Chargeant à quatre pattes, l’animal eut tôt fait de les rattraper. D’une pattes, elle fit basculer Violette qui tomba avec effroi dans sa course. Ses griffes avaient déjà fait de lourdes plaies à la pauvre ingénue, mais au lieu de s’attarder plus longtemps, l’animal lui passa littéralement dessus, l’écrasant de tout son poids et lui coupant le souffle en brisant plusieurs côtes au passage. Violette, comme Cyprien, étaient hors d’état d’agir. Il ne restait qu’un garnement à punir.
Les grognements et les cris de ses camarades indiquèrent à Basile que la bête n’allait pas tarder à le rattraper, lui aussi. Aussi décida-t-il d’emprunter un raccourci. Il bifurqua soudainement et bondit sur la table. S’il se réceptionnait mal ou s’il trébuchait, il était mort. Mais heureusement, il atterrit sans encombre et, d’un second saut, se retrouva de l’autre côté, à quelques mètres du chat. L’ursidé, surpris, avait continué tout droit et se retrouvait momentanément hors de portée. Alors Basile regroupa ses dernières forces et attrapa le chat qu’il serra fort contre lui en caressant sa tête si fort qu’il cracha.

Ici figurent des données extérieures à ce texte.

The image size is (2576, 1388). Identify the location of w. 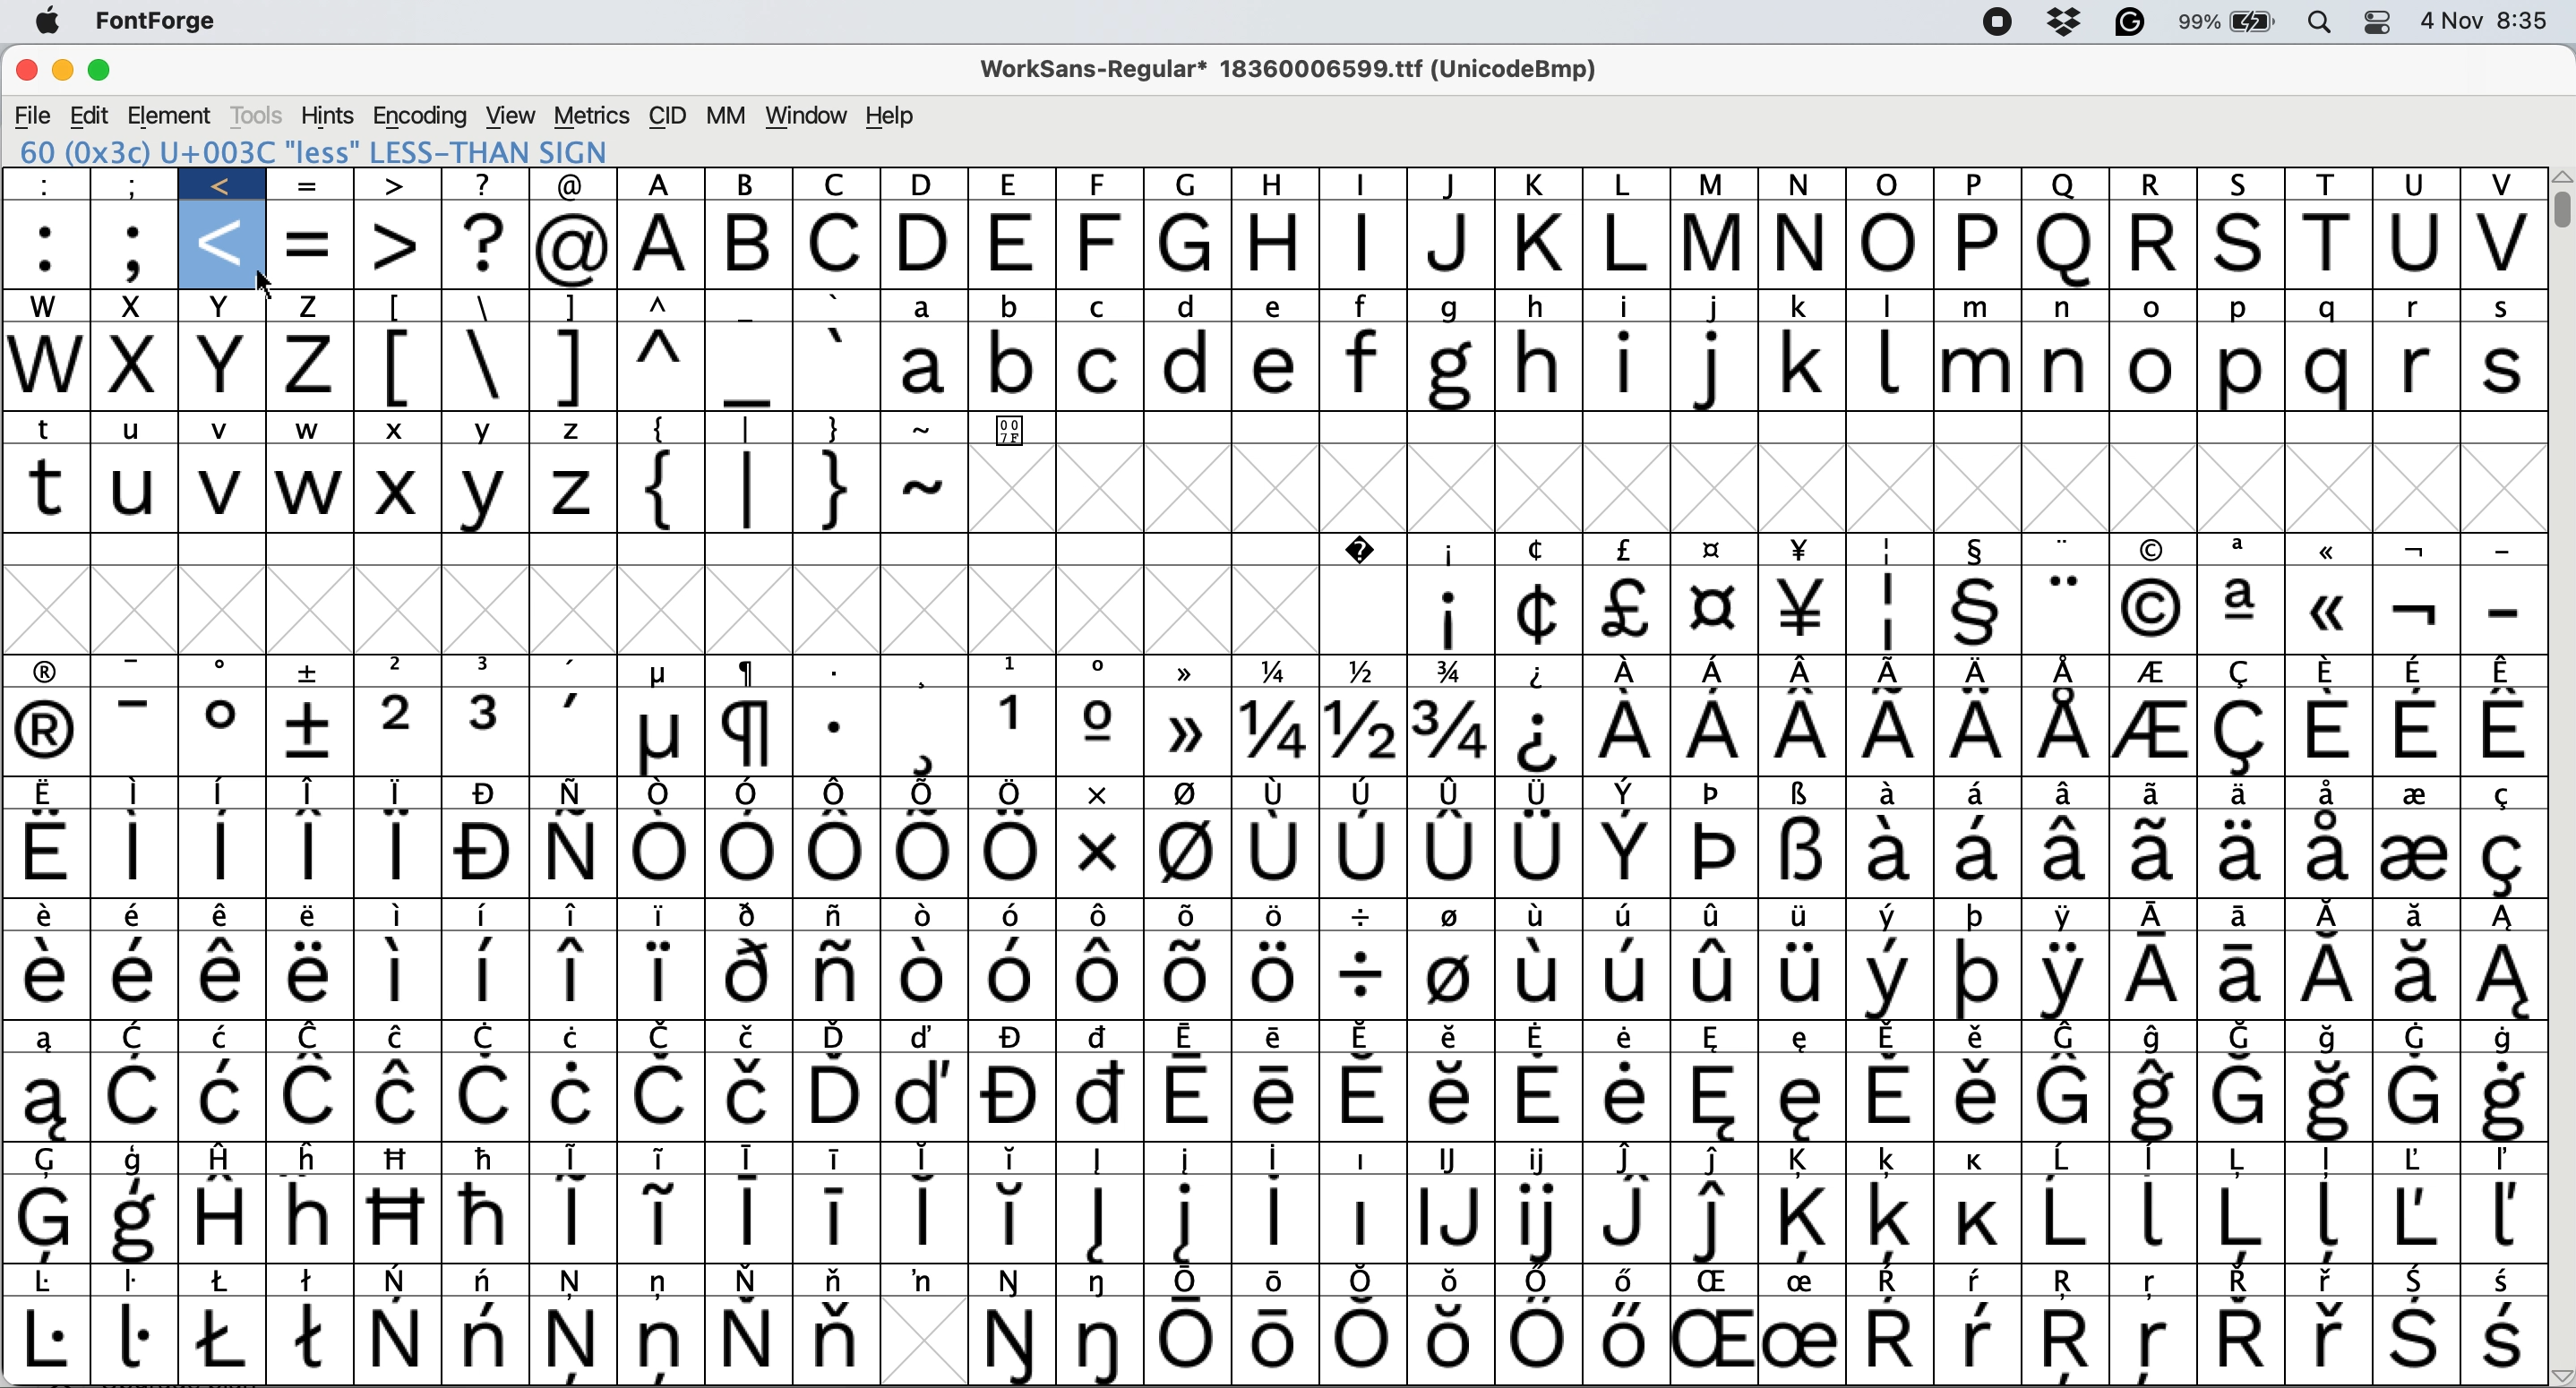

Puis il fut pris d’une quinte de toux, et il sut qu’il était sauf.
Autour de lui, ses compagnons d’infortune se rendaient compte peu à peu qu’ils étaient revenus dans le temps. La douleur infligée par l’ours, qui se tenait de nouveau immobile dans son coin, les avait quittés. Alice, enfin, s’étirait sans ménagement.
— Qu’est-ce qu’il s’est passé ? demanda-t-elle.

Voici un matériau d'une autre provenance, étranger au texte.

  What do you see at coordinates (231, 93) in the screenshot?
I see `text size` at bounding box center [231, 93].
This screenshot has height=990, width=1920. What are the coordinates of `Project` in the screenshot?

Violette se frotta la tête puis prit le temps de tout lui expliquer. S’il ne disait mot, Mathéo écouta d’un air renfrogné. Il était fâché d’avoir, une fois de plus, été tué alors qu’il aurait dû rester sain et sauf cette fois-ci.
— Okay, lança-t-il une fois le récit terminé. Donc, on va r’commencer. Et l’ours va encore chercher à nous tuer.
— Faut croire, je ne vois pas trop comment on pourrait récupérer la clé sans déchirer la peluche…
— Sauf que cette fois, on sait ce qu’il va se produire, lança Basile. Il suffit d’y être préparé.